La mHBOT augmente la pression partielle d’oxygène et sa dissolution dans le plasma, soutenant ainsi l’oxygénation tissulaire et le métabolisme aérobie, en particulier avec des traitements sériels.
La PBM cible principalement les mitochondries, soutient la fonction de la chaîne de transport d’électrons et peut augmenter la biodisponibilité du NO ainsi que la perfusion ; ses effets dépendent de la dose, car la PBM suit une logique dose-réponse. La WBC produit un stimulus autonome bref et puissant, atténue la signalisation de la douleur et, dans certains contextes, peut modifier les marqueurs inflammatoires ; la dose détermine le bénéfice et le risque.
L’idée centrale de l’article est que l’ordre des interventions modifie l’accent de la réponse : les mêmes interventions peuvent mettre l’accent sur la vigilance, la diminution de l’activation, la modulation de la douleur ou les signaux de réparation tissulaire selon que le stimulus d’oxygène, de lumière ou de froid est appliqué en premier. Cette façon de penser s’accorde avec le modèle de « fluctuation d’oxygène » et se relie à la logique mitochondriale de la PBM ainsi qu’à la réponse autonome au froid. Les preuves en faveur des programmes multimodaux restent limitées, mais le Healthspan Project constitue un exemple important d’utilisation multimodale à long terme et de changements mesurables associés, même s’il ne résout pas le problème de l’optimisation de la séquence.

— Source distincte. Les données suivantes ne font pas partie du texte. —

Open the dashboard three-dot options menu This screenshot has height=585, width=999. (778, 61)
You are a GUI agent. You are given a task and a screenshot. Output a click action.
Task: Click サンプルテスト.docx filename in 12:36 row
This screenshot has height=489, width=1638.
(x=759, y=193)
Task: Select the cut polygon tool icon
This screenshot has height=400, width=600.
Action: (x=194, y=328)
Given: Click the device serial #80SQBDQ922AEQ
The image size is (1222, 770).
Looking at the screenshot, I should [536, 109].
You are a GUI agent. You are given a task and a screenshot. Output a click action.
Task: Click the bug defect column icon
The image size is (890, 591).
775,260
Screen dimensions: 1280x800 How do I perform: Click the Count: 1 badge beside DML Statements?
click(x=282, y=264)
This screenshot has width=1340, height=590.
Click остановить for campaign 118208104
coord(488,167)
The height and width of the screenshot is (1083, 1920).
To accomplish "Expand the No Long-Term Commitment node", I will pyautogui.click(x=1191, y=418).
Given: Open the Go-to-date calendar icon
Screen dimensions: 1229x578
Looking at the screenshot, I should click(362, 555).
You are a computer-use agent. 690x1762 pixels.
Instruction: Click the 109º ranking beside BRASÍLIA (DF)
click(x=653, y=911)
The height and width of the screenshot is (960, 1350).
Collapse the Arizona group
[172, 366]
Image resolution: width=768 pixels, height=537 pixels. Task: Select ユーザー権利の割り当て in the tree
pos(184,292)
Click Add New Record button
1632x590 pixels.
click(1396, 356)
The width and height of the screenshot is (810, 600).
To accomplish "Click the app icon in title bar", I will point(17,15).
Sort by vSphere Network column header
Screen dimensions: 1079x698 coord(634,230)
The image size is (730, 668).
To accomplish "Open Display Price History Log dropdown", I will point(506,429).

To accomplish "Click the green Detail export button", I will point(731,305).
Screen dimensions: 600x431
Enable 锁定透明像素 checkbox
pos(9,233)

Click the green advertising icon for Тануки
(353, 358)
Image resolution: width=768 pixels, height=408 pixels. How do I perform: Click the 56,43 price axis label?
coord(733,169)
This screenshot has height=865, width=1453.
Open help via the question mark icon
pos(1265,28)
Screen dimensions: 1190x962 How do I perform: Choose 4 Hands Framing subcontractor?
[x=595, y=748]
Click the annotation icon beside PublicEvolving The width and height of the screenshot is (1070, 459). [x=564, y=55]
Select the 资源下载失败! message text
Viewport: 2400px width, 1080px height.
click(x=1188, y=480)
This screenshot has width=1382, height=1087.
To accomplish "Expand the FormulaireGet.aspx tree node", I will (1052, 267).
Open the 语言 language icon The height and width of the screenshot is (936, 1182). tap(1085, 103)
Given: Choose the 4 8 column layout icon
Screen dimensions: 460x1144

Enfin, l’article présente des hypothèses testables et des protocoles pratiques : la synergie mHBOT–PBM devrait être étudiée en termes de proximité temporelle, et le modèle du « triple signal hormétique » devrait être testé à l’aide de comparaisons de séquences mesurant la HRV, la récupération perçue, la performance et des biomarqueurs sélectionnés.